Carillon Brewing Co. boasts the nation’s only fully operational brewery in a museum
By Leo DeLuca
Copper gas lamps light the walkway outside Carillon Brewing Co. Beyond the towering white oak doors—sash-sawn in 19th century fashion—the smell of charcoal, wood fire and timber fills the air. Wearing a billowing bishop-sleeved shirt on a 14-foot brick furnace above a bustling crowd, head brewer Kyle Spears draws water from a handmade copper kettle.
“We are about to begin the processes of mashing and lautering,” says Spears. “We use replica equipment, 19th century techniques and traditional recipes, many pulled from archival Dayton material.”
Nearby, malt is milled by hand; a man mends his trousers with thread and needle; and costumed servers present braunschwiger, Wiener schnitzel and more. The historical German, Irish and English offerings are in homage to Dayton’s early settlers.

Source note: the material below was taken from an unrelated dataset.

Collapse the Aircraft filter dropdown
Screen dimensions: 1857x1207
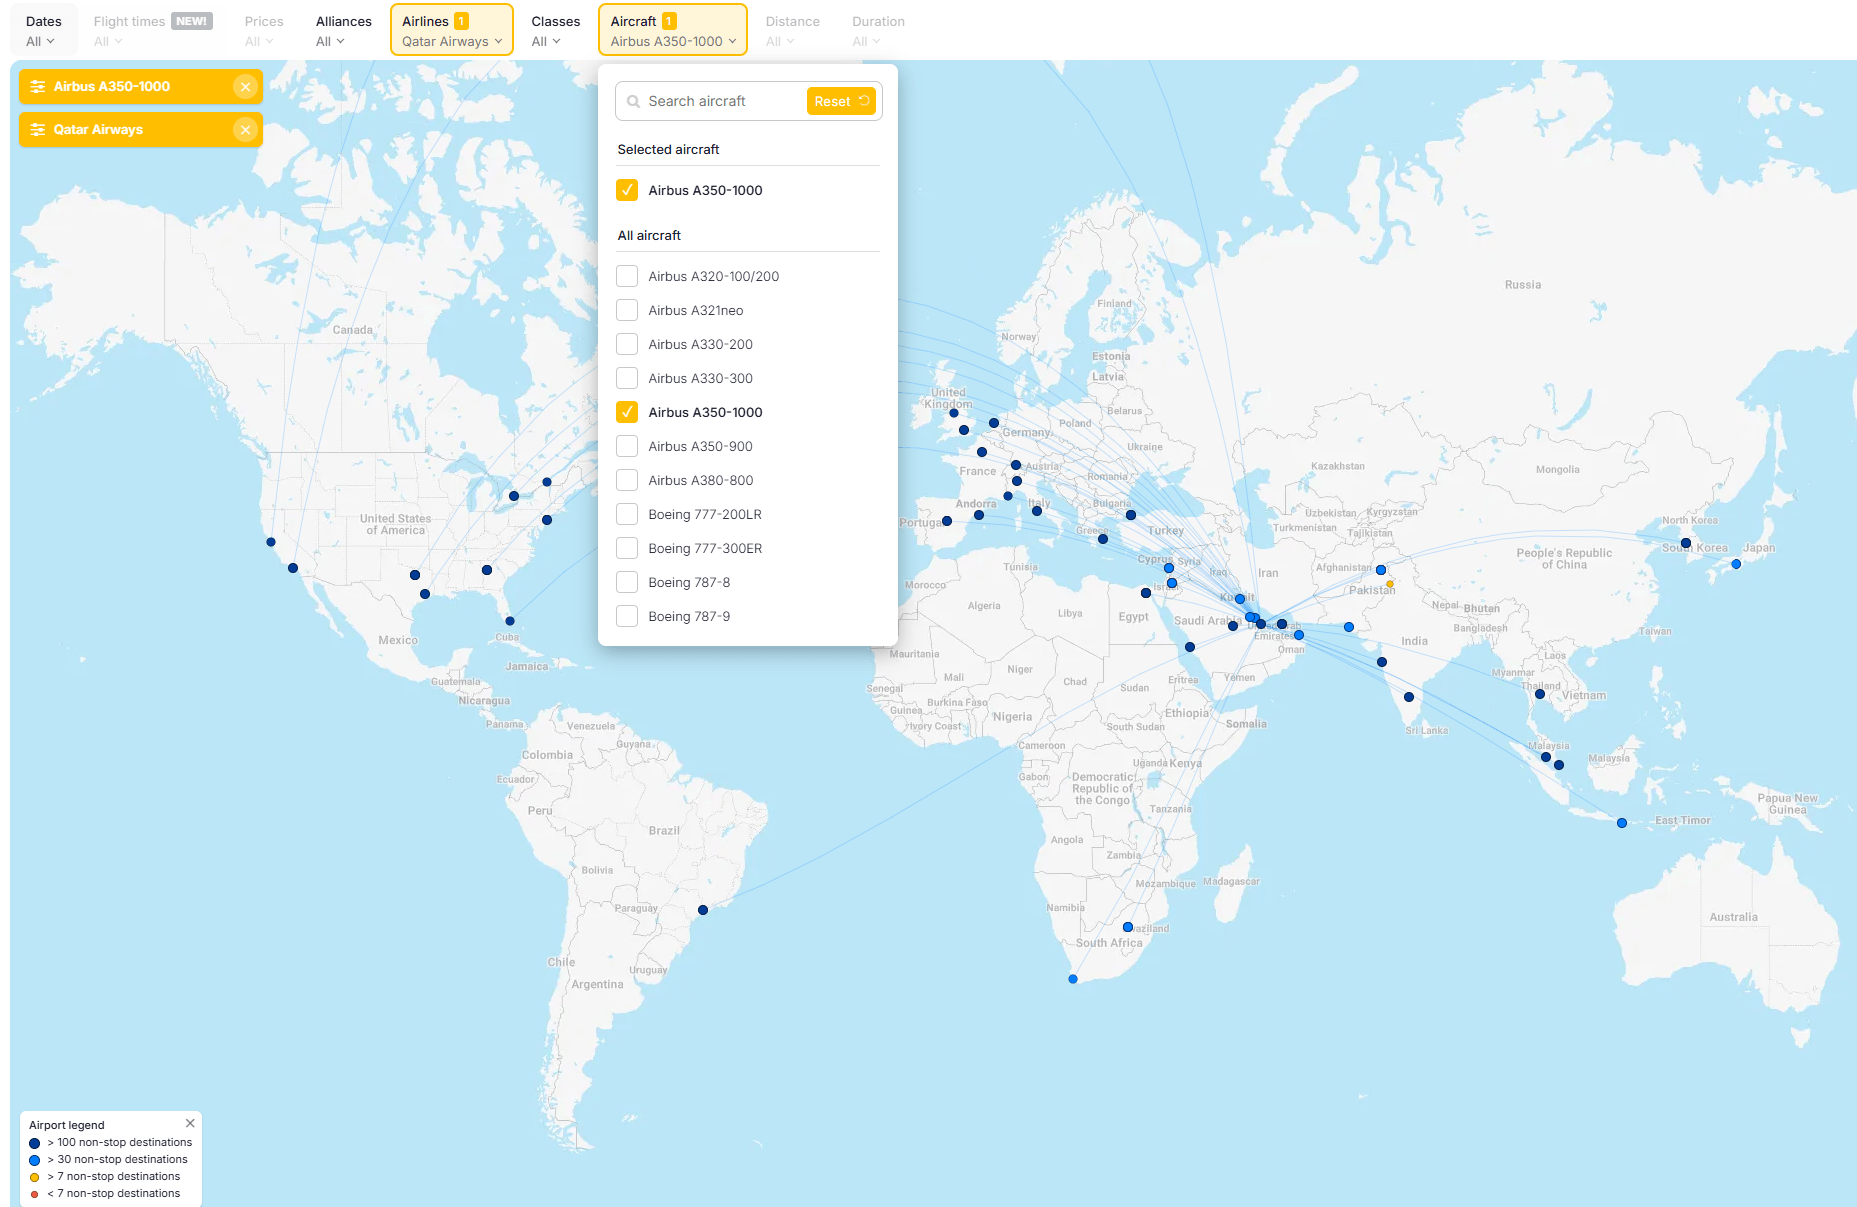tap(672, 31)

This is Carillon Brewing Co.—an 1850s-style brewery, restaurant, and museum that opened at Carillon Historical Park nearly five years ago. “Carillon Brewing Co. is the nation’s only fully operational brewery in a museum,” says Spears. “It is truly one of a kind.”
American oak barrels line the brewery floor, each capped by an artful panel detailing the history and science of brewing. In sourcing city directories, canal records, farmers’ reports and the like, Carillon Historical Park carefully analyzed the influences of breweries on the city’s evolution during the latter half of the 1800s.
“Time, thought and care was put into every last detail,” says Dayton History President and CEO Brady Kress. “Colonial Williamsburg’s cooperage made our mash tun and oak buckets. The door hinges and handles were hand-forged by a Pennsylvania blacksmith. We tried to be as authentic as possible—right down to the cut nails in the sash-sawn timbers.”
Carillon Brewing Co. re-creates 1850s Dayton life via brewing production, exhibits and a full-service restaurant. Theirs is a story of a developing Midwestern city in a growing nation. It’s a tale that spans agriculture, industry, science, immigration, civilization, progress, culture and more. And all of it is told through food and drink. Plans for the brewing complex began in 2007 and Carillon Brewing Co. marked its grand opening in August 2014.
“We wanted to be the first museum in the country to actually have a full-scale production brewery where everybody’s in costume,” says Kress. “It’s an educational experience. You see it from grinding the grain to filling your glass—a production brewery. People can taste it, people can buy it, people can take it home.”
With every grain of hand-milled malt, with every batch of ale, not only is history replicated, but Carillon Brewing Co. tells Dayton’s story in a new, fun and fascinating way—a tale that its creators hope to expound upon in the future.
“We have begun corking two varieties of wine, Carillon Concord and Carillon Catawba,” says Kress. “We are close to having the infrastructure to make distilled spirits as well, so that would bring us full circle. When we have a facility that is able to teach these historic processes of distilling, brewing and winemaking, the project will be complete.”